Research conducted by a leading international training consultancy has uncovered an alarming disconnect between customer service and sales training.
Having worked extensively with three high-profile multinational corporations over the past six months, Sales Commando has discovered that customer service was often regarded as something outside the sphere of the sales team.
Sales Commando’s Doug Tucker confesses that he is surprised by the findings: “If the concept of customer service is not built into the sales philosophy from the beginning, there could be trouble ahead. If you are a talented sales professional you can sell anything to anyone – once. The real challenge involves building relationships with clients so that you are the first person that they think of when they need to buy the type of product or service that you are offering, and that they recommend you to others.”
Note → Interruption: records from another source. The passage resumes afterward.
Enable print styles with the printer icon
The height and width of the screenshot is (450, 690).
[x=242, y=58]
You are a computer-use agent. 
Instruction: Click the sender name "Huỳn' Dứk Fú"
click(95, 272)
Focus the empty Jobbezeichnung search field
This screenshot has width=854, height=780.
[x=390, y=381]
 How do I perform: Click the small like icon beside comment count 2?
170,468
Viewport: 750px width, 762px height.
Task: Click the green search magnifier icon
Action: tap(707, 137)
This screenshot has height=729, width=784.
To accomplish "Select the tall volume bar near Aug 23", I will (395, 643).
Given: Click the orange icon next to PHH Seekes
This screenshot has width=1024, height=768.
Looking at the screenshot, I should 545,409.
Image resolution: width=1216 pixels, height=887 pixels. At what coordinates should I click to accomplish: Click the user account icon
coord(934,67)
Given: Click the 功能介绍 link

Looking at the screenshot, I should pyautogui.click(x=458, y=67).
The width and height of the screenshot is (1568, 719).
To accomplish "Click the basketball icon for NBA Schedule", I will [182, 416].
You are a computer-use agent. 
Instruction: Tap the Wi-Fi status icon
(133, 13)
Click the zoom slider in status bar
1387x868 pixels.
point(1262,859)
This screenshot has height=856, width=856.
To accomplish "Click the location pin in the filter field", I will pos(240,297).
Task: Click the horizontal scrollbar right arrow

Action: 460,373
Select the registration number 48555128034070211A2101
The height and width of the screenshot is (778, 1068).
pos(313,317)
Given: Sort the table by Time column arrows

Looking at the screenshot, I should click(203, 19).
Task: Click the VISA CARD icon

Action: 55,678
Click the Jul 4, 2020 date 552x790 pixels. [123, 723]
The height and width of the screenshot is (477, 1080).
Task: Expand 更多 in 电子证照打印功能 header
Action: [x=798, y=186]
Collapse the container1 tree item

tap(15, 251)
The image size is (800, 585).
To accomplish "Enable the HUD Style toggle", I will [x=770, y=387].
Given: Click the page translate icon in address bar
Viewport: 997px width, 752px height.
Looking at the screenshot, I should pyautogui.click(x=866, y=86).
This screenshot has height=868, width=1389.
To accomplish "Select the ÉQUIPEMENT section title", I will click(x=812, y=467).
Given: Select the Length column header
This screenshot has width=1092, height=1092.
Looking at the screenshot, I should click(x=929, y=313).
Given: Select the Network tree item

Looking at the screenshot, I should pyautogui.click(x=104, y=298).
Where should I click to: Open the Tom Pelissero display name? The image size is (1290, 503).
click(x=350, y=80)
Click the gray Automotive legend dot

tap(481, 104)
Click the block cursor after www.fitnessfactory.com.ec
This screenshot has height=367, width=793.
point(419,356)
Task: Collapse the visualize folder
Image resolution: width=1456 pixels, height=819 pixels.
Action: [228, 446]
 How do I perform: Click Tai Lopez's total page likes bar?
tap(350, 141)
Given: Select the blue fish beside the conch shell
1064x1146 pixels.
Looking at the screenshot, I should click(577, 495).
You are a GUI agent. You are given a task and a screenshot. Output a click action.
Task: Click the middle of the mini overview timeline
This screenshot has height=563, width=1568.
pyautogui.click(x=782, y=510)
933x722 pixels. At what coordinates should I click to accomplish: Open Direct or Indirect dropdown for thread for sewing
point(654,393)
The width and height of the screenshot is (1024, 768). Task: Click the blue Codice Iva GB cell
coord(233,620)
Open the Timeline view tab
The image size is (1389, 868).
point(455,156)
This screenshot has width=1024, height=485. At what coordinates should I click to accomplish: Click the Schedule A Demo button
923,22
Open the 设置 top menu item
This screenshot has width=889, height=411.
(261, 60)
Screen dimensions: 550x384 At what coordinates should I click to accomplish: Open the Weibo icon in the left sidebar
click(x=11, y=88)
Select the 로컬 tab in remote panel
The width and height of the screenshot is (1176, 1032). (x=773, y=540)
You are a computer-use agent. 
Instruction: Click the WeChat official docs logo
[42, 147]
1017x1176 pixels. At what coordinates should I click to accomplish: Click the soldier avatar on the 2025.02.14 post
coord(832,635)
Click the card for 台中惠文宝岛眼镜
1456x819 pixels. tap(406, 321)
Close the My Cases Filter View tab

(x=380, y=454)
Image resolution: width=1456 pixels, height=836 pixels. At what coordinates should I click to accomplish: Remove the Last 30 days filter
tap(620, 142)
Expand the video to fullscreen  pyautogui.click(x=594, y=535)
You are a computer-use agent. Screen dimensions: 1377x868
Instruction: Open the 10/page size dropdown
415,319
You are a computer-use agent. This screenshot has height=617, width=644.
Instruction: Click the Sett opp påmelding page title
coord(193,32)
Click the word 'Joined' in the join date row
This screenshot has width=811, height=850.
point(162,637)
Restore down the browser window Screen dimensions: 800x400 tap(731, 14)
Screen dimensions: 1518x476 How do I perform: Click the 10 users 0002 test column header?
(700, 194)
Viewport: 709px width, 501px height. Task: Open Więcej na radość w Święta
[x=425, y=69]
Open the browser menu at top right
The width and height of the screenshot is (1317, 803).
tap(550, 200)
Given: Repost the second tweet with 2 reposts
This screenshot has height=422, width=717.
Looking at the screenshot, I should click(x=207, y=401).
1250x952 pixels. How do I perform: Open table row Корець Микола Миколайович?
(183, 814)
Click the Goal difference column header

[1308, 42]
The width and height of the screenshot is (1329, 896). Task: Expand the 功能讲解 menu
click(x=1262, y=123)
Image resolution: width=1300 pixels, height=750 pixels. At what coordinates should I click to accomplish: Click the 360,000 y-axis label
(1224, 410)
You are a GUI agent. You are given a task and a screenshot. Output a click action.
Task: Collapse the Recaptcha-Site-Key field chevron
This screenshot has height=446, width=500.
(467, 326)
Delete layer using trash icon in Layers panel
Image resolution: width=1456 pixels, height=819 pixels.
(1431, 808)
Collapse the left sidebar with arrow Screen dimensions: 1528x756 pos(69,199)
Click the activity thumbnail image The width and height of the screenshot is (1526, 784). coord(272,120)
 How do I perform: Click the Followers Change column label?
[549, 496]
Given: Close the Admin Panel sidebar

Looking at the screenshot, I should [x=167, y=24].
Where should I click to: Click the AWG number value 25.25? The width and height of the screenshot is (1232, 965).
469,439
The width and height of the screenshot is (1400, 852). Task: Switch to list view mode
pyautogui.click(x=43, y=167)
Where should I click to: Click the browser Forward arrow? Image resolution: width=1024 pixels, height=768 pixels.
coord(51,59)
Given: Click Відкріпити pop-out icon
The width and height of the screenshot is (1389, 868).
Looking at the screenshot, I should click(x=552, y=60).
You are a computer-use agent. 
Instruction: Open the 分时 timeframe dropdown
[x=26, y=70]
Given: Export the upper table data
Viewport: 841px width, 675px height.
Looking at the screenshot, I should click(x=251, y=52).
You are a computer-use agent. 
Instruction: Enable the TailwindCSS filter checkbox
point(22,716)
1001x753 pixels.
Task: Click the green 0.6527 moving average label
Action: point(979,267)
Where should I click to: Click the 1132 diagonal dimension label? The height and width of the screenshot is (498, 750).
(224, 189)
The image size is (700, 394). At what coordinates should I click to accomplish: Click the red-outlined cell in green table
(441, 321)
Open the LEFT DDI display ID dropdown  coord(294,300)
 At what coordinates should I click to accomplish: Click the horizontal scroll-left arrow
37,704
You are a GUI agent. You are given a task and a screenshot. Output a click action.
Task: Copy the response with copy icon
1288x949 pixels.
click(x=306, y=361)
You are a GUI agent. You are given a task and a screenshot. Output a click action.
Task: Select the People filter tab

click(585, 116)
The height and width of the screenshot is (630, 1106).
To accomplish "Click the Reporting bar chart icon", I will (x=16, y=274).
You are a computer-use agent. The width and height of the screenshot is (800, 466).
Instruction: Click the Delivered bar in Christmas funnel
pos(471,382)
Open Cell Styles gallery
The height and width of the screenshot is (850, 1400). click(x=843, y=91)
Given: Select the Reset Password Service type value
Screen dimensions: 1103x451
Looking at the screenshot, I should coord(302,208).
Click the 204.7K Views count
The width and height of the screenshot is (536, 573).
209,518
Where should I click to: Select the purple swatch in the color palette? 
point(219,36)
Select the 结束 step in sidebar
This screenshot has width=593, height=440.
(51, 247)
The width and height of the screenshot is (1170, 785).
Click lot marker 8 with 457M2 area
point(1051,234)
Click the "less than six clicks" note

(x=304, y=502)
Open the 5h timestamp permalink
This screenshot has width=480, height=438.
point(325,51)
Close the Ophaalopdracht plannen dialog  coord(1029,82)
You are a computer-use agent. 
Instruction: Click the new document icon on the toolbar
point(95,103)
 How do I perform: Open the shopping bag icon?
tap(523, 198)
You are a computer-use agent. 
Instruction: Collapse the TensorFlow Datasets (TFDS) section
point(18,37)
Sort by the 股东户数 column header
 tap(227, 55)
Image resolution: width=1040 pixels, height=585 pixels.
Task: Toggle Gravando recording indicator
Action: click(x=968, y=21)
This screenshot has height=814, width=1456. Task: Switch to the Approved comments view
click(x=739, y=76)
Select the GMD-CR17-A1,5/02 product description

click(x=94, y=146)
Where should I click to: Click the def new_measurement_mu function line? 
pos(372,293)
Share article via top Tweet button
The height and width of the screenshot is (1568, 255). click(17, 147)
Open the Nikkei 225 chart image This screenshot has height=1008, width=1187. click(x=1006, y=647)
It is the shift in emphasis from one-on-one customer contact, which was the norm until relatively recently, to high density call centres, which has been largely responsible for the separation of sales and customer care. This has resulted in a generation of sales teams who have forgotten the essentials of customer service. Tucker believes that the model of ‘battery-farm’ style call centres, backed by an impregnable customer care section that does more to protect the company’s sales figures than help the client, has been especially injurious. “Very often these call centres only allow their sales team to operate from a script, which is a disaster for them because they have no autonomy and are effectively unable to build up a proper relationship with the clients. However, it is even more harmful for the client, who is often badly let down once the sale has been closed. Thankfully, current trends indicate that these are being phased out.”
The findings uncovered by the work Sales Commando has recently carried out point towards the need for massively improved sales training, which should considerably lessen the need for an overloaded customer services department. “When your clients imagine that sales always involves them feeling bullied and rushed into making a decision that they may well later regret, it makes everyone’s life more difficult and less pleasant. What this ultimately means is that you have to spend a lot of time overcoming resistance to your profession before you can get down to the business of promoting your product,” says Tucker.
“The point is that there are a number of measures that can be taken to ensure that customers feel that their needs are being met by the sales team. This should be accomplished at the point of sale but, if it isn’t, this means that the customer service department is likely to be overworked.
“Sales teams need to be armed with the ability to develop long-lasting relationships with clients, so it was quite shocking to hear that so many companies are still failing to provide their sales people with the tools that they need to do their job effectively and efficiently. Customers should feel that they can speak to their contact in sales at any time and voice their concerns and reservations. My belief is that sales professionals should always take the extra step. Doing a little bit more than your job requires is an excellent investment for the future.”
Tucker’s years spent equipping trainees with all the skills that they will need for a successful career and the customer care component is a key aspect of this: “Sometimes it’s as simple as answering your phone and making sure that you’re available to iron out any problems as they arise, not making promises that you cannot keep and being helpful, even when there is no immediate profit in it. Just remember that nobody has ever complained that their sales contact has over-delivered.”